Among the entries below, take the line with "Click the 5,000+ tracked users checkmark" and the line with "Task: Open the @liljarviss mention", and output them and every line between them exactly, with nothing else.

DATA RECORDS:
<<<<
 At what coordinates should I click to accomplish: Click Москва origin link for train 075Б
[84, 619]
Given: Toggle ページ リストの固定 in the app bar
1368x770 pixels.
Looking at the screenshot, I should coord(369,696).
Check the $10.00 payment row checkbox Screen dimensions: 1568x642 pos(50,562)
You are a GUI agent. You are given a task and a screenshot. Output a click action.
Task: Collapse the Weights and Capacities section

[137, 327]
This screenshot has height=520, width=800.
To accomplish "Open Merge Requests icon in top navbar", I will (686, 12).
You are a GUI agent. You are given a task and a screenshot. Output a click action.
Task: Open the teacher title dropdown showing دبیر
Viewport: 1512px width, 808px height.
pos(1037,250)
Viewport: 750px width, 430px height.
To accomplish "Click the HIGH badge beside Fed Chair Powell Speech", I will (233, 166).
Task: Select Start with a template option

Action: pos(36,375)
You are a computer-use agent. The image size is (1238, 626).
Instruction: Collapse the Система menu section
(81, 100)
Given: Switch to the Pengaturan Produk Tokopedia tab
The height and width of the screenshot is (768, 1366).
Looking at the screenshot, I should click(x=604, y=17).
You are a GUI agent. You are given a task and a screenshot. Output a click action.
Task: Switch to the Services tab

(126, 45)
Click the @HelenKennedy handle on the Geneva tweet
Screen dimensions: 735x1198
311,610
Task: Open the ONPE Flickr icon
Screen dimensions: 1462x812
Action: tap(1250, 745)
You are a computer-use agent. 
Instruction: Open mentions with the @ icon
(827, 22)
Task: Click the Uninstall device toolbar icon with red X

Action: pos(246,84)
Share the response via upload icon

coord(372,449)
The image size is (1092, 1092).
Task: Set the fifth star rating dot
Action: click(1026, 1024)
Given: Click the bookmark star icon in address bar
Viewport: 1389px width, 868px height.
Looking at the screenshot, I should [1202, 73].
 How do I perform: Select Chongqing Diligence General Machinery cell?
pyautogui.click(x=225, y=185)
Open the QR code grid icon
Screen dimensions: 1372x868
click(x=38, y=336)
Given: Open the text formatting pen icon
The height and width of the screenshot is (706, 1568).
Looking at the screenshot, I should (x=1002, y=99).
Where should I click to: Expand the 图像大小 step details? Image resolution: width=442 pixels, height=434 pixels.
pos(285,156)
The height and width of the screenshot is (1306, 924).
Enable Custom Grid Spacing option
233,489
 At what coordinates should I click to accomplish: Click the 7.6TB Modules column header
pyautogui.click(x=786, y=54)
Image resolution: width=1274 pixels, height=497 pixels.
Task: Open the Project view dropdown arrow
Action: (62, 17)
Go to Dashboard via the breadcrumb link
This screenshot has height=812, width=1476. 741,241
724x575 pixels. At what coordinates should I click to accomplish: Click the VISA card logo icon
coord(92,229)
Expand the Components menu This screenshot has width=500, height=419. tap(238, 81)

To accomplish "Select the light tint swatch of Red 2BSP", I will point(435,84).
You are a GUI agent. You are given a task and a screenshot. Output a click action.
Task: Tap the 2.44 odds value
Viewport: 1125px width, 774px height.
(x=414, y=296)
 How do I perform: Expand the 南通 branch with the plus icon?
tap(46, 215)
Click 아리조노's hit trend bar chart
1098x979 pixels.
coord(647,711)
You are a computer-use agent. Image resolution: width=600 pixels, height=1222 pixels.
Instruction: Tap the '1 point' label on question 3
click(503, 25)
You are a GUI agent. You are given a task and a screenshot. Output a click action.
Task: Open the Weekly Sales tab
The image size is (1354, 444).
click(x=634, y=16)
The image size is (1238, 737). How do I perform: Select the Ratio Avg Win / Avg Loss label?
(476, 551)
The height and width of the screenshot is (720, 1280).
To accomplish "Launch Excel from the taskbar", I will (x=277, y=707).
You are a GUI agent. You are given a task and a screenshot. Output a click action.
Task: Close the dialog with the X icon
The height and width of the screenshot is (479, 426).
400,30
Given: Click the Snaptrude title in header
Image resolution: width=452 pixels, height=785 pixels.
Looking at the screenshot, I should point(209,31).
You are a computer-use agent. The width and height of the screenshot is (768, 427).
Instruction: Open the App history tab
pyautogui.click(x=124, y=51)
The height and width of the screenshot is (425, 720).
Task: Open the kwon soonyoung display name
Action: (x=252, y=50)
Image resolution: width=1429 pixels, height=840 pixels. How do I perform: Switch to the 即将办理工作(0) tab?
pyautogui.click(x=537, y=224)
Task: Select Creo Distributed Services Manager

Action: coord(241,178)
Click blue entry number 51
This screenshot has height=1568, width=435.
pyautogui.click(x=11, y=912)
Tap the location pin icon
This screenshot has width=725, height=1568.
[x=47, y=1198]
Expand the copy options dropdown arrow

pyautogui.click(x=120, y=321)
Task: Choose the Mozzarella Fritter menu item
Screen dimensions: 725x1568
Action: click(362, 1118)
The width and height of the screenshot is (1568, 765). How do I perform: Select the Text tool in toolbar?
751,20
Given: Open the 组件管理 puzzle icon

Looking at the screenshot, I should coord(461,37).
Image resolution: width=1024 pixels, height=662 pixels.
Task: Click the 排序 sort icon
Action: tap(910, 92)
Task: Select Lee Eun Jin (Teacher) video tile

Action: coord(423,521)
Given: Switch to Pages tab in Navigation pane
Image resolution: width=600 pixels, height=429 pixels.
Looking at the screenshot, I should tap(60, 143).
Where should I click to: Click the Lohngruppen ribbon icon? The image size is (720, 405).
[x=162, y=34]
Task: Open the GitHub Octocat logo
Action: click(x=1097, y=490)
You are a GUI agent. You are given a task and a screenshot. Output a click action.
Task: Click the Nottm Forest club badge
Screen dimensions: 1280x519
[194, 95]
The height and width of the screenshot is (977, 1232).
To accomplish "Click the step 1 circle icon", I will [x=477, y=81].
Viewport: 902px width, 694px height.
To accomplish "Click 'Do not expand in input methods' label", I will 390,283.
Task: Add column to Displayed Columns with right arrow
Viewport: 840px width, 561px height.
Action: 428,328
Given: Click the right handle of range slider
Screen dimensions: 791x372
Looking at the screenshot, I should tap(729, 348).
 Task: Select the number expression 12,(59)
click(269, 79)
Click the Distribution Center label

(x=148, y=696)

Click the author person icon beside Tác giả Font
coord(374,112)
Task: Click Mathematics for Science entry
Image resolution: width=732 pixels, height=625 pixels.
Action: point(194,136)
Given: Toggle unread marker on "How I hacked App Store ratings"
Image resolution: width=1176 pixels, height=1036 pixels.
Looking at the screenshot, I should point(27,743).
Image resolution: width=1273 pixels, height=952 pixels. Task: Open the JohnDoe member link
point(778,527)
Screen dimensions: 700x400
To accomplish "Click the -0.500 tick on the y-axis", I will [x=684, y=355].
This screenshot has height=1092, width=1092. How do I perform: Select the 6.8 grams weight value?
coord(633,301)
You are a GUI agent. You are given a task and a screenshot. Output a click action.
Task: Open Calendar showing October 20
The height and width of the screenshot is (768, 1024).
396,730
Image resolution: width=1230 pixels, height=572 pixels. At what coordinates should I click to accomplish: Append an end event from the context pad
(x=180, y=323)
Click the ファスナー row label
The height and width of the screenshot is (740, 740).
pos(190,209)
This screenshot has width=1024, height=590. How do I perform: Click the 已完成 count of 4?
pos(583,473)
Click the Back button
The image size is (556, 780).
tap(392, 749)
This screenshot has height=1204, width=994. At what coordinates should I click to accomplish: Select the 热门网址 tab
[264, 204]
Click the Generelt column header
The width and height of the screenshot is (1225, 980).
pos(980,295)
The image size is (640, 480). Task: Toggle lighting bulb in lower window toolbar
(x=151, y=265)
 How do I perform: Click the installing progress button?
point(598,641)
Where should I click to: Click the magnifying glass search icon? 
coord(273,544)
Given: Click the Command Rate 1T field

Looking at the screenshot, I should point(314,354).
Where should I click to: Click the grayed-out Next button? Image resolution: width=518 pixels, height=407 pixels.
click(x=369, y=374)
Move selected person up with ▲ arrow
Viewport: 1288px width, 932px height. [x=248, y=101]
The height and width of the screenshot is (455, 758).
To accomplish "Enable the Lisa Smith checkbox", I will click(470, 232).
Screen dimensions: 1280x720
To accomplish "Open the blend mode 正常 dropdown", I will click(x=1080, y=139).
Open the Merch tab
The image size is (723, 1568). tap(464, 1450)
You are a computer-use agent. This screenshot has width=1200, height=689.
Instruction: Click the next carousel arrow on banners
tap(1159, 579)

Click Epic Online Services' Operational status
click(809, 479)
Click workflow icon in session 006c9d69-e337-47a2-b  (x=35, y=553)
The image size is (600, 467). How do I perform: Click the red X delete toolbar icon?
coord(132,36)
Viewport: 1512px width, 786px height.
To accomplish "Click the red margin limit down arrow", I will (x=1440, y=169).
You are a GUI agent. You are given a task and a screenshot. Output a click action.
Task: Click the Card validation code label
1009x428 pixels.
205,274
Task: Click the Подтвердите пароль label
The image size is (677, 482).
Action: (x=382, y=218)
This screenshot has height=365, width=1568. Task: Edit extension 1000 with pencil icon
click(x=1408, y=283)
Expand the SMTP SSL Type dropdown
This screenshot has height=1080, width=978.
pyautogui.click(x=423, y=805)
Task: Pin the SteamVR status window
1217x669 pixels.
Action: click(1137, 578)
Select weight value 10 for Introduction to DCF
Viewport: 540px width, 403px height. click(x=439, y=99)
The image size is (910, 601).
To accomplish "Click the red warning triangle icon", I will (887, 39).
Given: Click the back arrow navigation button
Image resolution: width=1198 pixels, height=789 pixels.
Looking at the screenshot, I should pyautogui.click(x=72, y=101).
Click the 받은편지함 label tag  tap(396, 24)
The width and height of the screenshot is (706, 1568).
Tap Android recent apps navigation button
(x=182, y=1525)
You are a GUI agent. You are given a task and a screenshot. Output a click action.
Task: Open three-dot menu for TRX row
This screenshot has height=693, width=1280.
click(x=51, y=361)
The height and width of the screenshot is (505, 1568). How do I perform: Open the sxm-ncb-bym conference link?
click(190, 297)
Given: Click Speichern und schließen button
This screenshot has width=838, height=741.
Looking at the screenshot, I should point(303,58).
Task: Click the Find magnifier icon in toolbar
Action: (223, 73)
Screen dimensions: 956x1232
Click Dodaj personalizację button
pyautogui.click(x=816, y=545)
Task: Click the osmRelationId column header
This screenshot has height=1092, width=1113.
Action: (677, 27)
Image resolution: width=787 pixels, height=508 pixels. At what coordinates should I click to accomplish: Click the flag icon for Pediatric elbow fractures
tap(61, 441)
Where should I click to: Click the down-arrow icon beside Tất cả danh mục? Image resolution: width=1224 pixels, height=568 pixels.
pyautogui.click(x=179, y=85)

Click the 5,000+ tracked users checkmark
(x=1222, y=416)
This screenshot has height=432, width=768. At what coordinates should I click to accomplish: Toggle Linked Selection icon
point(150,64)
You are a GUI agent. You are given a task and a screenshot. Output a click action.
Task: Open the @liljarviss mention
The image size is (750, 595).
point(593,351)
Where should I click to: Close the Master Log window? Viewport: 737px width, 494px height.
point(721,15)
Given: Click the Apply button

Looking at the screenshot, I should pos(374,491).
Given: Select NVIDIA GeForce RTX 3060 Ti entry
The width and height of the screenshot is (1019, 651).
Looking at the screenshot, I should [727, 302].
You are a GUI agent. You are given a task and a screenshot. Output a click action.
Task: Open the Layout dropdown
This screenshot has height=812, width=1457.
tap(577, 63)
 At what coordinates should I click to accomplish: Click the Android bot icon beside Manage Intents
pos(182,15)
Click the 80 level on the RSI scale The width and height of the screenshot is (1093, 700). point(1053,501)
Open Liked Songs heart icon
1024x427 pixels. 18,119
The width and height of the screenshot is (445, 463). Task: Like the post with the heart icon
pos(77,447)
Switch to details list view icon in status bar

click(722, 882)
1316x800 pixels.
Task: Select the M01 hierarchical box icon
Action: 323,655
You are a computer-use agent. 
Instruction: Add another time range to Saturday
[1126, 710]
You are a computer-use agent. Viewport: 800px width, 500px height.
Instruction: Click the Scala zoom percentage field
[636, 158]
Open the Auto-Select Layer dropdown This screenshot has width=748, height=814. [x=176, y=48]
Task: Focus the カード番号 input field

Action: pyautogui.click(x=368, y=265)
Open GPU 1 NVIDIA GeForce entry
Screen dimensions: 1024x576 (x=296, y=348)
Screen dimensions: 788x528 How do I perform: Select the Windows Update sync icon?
>>>>
SOLUTION TO THIS TASK:
Click the 5,000+ tracked users checkmark
(x=1222, y=416)
This screenshot has height=432, width=768. At what coordinates should I click to accomplish: Toggle Linked Selection icon
point(150,64)
You are a GUI agent. You are given a task and a screenshot. Output a click action.
Task: Open the @liljarviss mention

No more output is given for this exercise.